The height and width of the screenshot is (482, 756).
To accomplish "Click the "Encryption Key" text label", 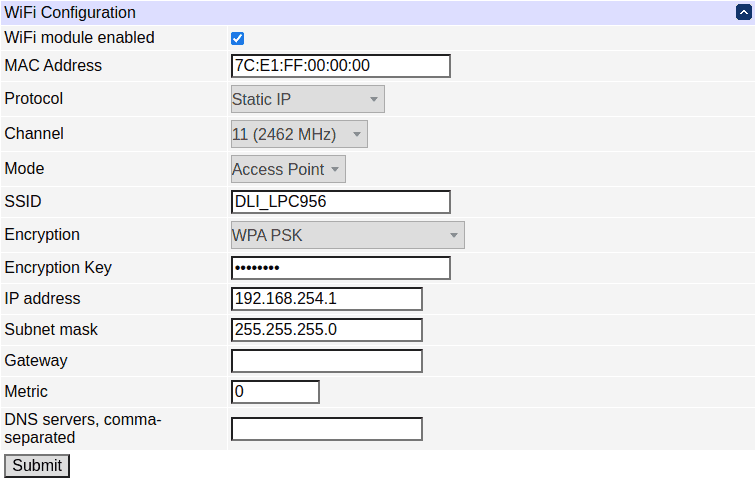I will click(58, 267).
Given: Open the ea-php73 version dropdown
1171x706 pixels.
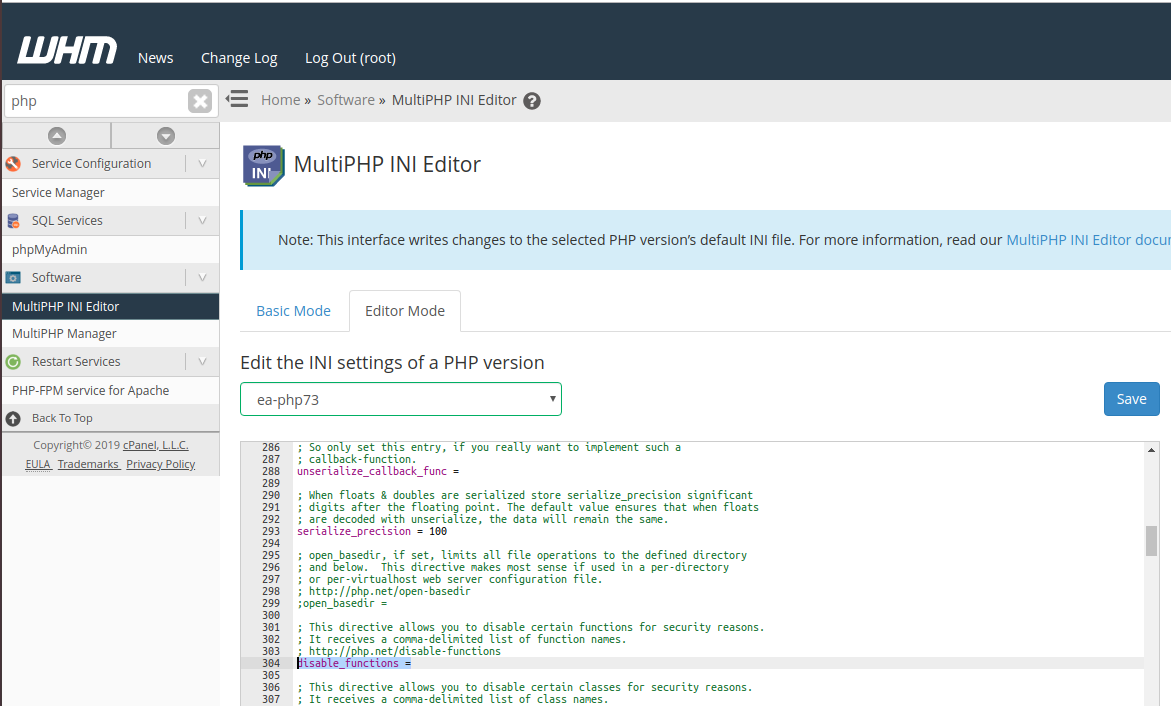Looking at the screenshot, I should tap(400, 398).
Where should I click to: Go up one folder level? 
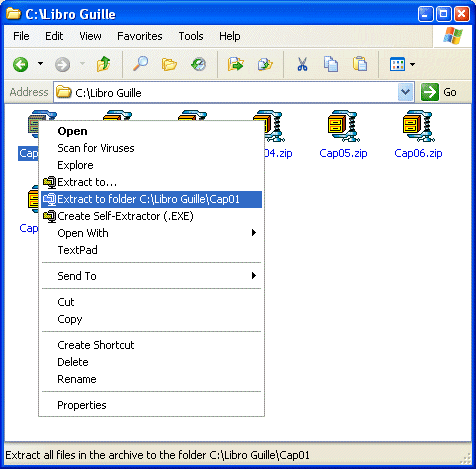[103, 64]
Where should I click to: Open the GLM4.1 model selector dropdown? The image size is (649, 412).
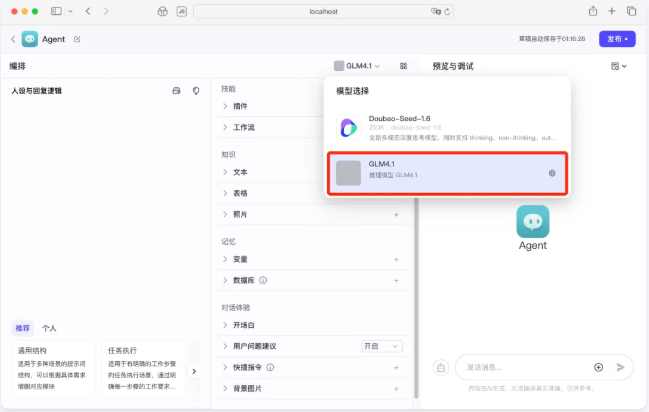pyautogui.click(x=357, y=66)
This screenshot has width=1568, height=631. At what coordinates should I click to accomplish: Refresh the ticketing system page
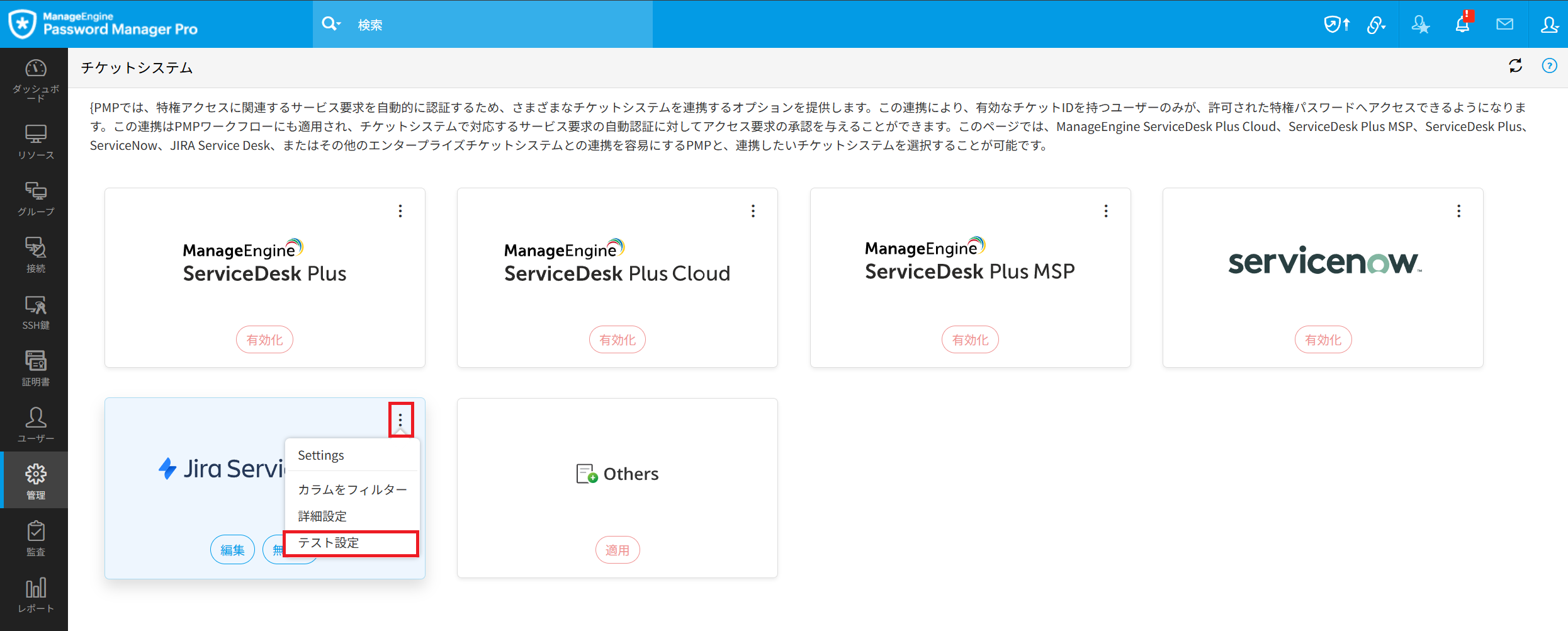tap(1516, 66)
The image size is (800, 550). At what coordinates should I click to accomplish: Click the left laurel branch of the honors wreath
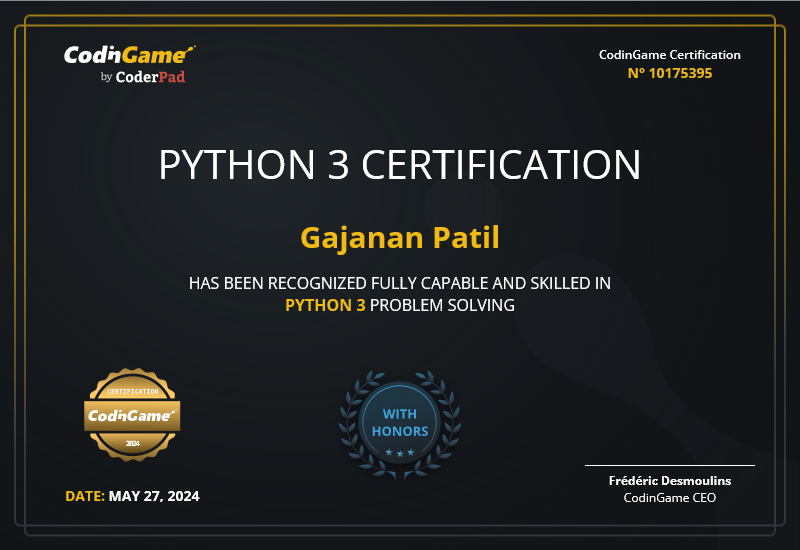[352, 420]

........

## Exercise
Beginning with the line containing "This screenshot has" and ending with the last line of the listing above, output those lines exactly as written, without pictures.

## Solved problem
This screenshot has width=1568, height=631. At what coordinates should I click to accomplish: Refresh the ticketing system page
tap(1516, 66)
The image size is (800, 550). At what coordinates should I click to accomplish: Click the left laurel branch of the honors wreath
[352, 420]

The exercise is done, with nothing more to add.